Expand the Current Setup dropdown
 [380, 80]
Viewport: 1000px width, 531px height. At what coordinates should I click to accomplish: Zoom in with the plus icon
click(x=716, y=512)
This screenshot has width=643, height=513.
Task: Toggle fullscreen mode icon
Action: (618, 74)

◆ **Task goal**
Report each line of the items above that contains the string "height", copying those lines in full. Case counts.

◆ **Output below**
Viewport: 1000px width, 531px height. At what coordinates should I click to accomplish: Zoom in with the plus icon
This screenshot has width=643, height=513.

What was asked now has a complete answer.